In This Section

Temple’s Dr. Laurie E. Kilpatrick Named President of Shock Society

News June 25, 2021

Dr. KilpatrickLaurie E. Kilpatrick, PhD – leading researcher and educator at the Lewis Katz School of Medicine – has been named President of the Shock Society, a professional association of North American clinicians and researchers dedicated to improving the care of patients with trauma, shock, and sepsis.

Dr. Kilpatrick, a faculty member at the Katz School since 2009, is an expert on the lung and its response to life-threatening injury and disease. She holds professorships in multiple clinical and research departments at the Katz School and Temple Health, including the Department of Thoracic Medicine and Surgery and the Center for Inflammation and Lung Research.

Dr. Kilpatrick has been a member of the Shock Society for 30 years and has served the organization in several leadership capacities – including service as the Society's president-elect chair of its 42nd Annual Conference (2019).

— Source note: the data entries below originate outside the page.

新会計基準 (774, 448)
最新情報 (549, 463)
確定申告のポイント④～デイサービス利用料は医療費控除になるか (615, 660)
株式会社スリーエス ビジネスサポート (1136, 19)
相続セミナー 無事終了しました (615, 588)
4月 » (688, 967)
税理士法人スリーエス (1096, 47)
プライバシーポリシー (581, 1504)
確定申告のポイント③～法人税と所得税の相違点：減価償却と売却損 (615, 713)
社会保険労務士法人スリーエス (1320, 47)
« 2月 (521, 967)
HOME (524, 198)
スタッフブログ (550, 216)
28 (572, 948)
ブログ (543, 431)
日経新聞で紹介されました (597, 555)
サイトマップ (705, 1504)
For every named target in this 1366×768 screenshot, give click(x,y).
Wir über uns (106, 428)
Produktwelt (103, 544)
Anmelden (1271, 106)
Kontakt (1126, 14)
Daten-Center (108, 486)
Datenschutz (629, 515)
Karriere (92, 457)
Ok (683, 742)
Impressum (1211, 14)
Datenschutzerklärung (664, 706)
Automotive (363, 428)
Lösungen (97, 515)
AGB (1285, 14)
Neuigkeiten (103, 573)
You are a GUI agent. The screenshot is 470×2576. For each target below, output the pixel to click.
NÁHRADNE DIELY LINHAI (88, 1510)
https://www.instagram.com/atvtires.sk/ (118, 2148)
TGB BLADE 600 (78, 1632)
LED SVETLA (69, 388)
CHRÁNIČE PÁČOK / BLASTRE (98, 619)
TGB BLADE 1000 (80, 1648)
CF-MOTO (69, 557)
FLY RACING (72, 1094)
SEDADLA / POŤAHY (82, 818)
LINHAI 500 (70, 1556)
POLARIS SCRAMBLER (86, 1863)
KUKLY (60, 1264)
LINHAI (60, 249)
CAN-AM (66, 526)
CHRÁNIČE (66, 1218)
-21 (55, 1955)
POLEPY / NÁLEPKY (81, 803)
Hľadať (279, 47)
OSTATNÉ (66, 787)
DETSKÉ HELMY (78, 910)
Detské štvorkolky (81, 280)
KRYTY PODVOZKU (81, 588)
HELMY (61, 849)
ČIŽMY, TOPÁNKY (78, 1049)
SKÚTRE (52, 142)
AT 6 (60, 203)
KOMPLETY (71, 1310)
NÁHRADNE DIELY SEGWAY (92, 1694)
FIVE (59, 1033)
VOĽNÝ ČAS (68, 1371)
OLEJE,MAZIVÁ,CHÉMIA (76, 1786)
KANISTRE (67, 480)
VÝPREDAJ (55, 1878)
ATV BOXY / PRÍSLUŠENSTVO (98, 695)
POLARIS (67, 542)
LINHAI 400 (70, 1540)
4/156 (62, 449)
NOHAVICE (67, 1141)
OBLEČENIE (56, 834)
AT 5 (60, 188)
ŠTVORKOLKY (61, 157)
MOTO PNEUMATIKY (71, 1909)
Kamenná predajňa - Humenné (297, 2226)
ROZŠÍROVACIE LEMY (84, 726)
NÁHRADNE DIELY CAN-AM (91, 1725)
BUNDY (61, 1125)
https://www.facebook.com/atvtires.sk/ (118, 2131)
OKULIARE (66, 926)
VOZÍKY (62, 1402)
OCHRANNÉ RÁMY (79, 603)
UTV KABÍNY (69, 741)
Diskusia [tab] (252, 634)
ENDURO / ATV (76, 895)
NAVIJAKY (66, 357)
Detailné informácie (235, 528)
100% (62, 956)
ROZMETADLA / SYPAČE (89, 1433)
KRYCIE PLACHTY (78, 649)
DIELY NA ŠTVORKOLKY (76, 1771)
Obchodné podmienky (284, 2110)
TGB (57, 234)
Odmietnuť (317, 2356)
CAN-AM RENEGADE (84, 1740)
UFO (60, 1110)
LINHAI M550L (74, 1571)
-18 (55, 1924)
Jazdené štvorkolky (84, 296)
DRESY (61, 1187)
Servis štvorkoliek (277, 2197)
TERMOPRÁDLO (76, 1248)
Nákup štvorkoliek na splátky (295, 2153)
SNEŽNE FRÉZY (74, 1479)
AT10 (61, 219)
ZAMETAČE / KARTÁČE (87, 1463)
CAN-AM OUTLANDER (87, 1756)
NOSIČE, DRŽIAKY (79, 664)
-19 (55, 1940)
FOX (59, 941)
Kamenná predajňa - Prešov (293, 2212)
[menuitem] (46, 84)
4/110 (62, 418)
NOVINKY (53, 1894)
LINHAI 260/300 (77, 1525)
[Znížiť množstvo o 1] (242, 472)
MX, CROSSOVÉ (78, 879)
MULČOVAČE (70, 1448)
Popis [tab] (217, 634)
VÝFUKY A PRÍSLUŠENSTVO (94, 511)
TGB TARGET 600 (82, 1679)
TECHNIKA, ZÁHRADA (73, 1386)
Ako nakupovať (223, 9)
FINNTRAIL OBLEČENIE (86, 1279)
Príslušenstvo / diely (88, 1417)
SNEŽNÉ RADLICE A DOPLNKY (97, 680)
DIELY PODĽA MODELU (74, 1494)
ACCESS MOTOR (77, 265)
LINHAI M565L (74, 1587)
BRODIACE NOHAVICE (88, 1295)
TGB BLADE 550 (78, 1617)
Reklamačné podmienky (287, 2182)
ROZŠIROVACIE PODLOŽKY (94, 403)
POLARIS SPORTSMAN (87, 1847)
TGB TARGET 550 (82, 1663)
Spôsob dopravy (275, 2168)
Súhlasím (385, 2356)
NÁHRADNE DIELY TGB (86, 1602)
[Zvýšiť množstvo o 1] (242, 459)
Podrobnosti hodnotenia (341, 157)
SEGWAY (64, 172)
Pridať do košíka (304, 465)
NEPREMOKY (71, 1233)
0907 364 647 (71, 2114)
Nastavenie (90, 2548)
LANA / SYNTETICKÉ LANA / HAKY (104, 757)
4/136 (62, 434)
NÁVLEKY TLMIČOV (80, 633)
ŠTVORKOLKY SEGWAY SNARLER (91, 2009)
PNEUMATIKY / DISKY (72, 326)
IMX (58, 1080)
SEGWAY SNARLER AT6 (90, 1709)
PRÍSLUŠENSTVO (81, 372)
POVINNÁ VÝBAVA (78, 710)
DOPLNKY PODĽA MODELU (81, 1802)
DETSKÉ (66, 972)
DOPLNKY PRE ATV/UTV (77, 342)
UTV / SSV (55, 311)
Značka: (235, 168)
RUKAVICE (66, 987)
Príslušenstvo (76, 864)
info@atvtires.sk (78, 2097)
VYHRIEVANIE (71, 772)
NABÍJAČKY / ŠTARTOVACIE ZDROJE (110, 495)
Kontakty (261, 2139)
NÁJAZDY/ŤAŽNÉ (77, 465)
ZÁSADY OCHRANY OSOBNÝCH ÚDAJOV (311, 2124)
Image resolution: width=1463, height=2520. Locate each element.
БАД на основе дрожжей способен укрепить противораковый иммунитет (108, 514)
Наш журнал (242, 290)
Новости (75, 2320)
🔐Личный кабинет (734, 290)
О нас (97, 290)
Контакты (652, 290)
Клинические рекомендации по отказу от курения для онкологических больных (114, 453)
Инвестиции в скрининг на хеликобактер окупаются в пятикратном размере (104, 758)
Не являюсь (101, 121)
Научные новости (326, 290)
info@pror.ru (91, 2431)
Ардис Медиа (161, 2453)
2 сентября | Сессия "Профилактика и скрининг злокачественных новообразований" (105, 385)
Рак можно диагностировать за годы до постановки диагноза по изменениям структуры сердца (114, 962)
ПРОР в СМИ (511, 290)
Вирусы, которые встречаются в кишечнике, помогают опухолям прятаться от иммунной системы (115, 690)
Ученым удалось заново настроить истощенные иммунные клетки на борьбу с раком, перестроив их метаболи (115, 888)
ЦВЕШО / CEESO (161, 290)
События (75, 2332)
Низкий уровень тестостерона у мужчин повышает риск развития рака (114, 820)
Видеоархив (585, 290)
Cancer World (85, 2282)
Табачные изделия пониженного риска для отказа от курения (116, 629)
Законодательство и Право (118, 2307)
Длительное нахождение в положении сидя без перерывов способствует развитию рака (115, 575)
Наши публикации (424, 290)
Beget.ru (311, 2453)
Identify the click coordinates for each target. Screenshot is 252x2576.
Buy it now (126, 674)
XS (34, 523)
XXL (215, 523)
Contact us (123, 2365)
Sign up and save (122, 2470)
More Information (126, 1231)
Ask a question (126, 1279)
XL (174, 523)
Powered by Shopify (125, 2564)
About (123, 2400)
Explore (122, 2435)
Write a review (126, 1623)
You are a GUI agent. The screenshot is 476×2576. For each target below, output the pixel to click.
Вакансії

The Shock Society focuses on research, education, and communication – all to improve patient outcomes," says Dr. Kilpatrick."We advance patient care for trauma, shock, and sepsis promoting essential research, hosting multidisciplinary educational forums, and working with the European, Indonesian and Japanese Shock societies to publish SHOCK®, the official journal of the International Federation of Shock Societies.

"An important mission of the Shock Society is to raise awareness of the enormous worldwide impact of trauma, shock, and sepsis on morbidity and mortality," says Dr. Kilpatrick, who is also a member of the SHOCK® journal's editorial board.

"At Temple, the top-notch training our students and residents receive in trauma, shock, and sepsis is aided by Dr. Kilpatrick's world-class research insights and her colleagues in the Shock Society community worldwide. I'm incredibly proud of her election to this important leadership post," says Amy J. Goldberg, MD, FACS, Interim Dean and leading trauma surgeon.

Dr. Kilpatrick's research at Temple focuses on vascular inflammation in sepsis and the regulation of leukocyte-endothelial interactions. She also investigates the role of immune cell phenotypes in disease pathology – and novel therapeutic approaches to modulate inflammation. She has a particular interest in acute lung injury and acute respiratory distress syndrome.

She is currently a member of the National Institutes of Health Surgery, Anesthesiology and Trauma (SAT) Study Section.